Regarding my other issue, Ed Steer's Daily Gold and Silver - which is always worth at least skimming - cited commentary by Ted Butler in which Ted - who has been a staunch defender of the legitimacy of SLV and GLD - references a website that now posts a frequently updated list of the silver bars in, added to and removed from the SLV Trust:  LINK  Ed comments that this website, by virtue of its existence, proves that SLV is completely legitimate.

Hmmm...I guess because JP Morgan files its quarterly financial reports with the SEC, according to SEC and FASB GAAP accounting standards, that JP Morgan's financial reporting is therefore legitimate.  Anyone buy into that?  If not, then why would anyone buy into the legitimacy of a website that purports to accurately report the silver bars sitting in SLV's Trust.  Let me preface my comments by saying that I have utmost respect for the work Ted Butler does on the COT report and Comex silver market.  But he completely misses the boat - either because of blind naivete or  tragic stubborn optimism - with regard to the CFTC and the legitimacy of GLD/SLV.
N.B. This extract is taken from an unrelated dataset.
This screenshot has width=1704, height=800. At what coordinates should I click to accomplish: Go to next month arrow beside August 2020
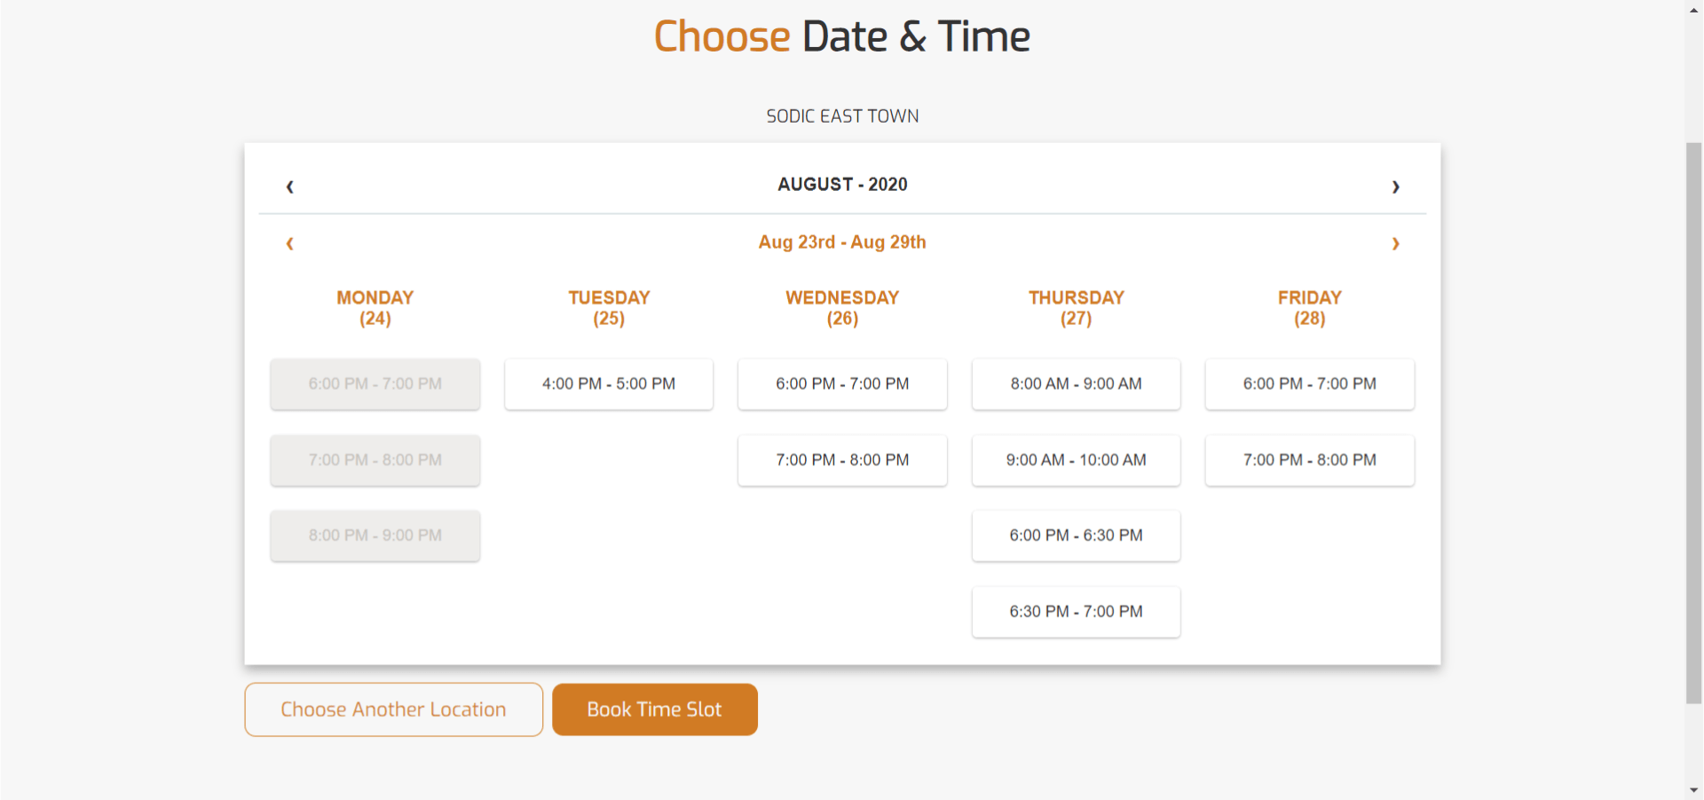click(x=1395, y=186)
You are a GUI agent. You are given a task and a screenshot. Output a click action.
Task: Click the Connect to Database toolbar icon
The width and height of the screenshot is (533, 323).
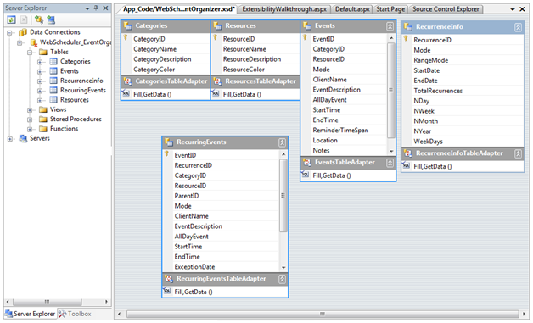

To begin with, I can't find any information about the "about.ag" website.  Who owns it, controls it, publishes the information, etc.  I see they have a lot of ads on their site so they clearly have some kind of profit-motive.  But you'll note at the bottom that the data compiled by about.ag actually comes from SLV.  If you don't trust SLV, why would you trust the data provided by SLV on the about.ag website?  If you want to know why I don't trust SLV, please read this report on GLD I wrote in 2009:   LINK  Just by virtue of the fact that about.ag makes money from publishing the SLV-provided data calls into question a conflict of interest as to about.ag's independence from SLV.  In other words, about.ag has no motivation to ensure that data provided by SLV is bona fide.

Regarding the bar list website for SLV: Just because SLV lists the bars it has taken into custody does not mean that the bars are not leased out or hypothecated/rehypothecated. In a lease transaction, the lessor does not move the bars unless the lessee is called on to deliver the silver the lessee has sold in the marketplace. It's typically just a paper transfer of ownership. And most of the time the bars remain in the vault of the lessor but are theoretically moved into a "segregated account" area of the vault. Whether or not this movement actually occurs is open to debate, since an independent audit is not offered. As for hypothecation of assets, see MF Global. Coincidentally, or not coincidentally, JP Morgan is the silver bar custodian for SLV. Recall that JP Morgan is at the center of the MF Global customer hypothecation fraud.

When an asset custodian hypothecates an asset, the asset is still reported in the account of the rightful owner, in this case the SLV Trust. So just because SLV has an inventory list that it sends to about.ag, that does not prove that SLV has not hypothecated or leased out the silver bars. Please refer to my GLD report linked above to see how these ETF prospectuses are structured to enable leasing and fraudulent reporting. And all of this does not relieve SLV of the short interest issue. For those unaware, the short interest in SLV stock certs typically runs around 10%. When SLV certs are borrowed (hypothecated) and short-sold, the Trust does not take in money from this transaction in order buy silver to back those shares with silver. This means that 10% of the SLV shares sitting in owner accounts are not backed by any silver.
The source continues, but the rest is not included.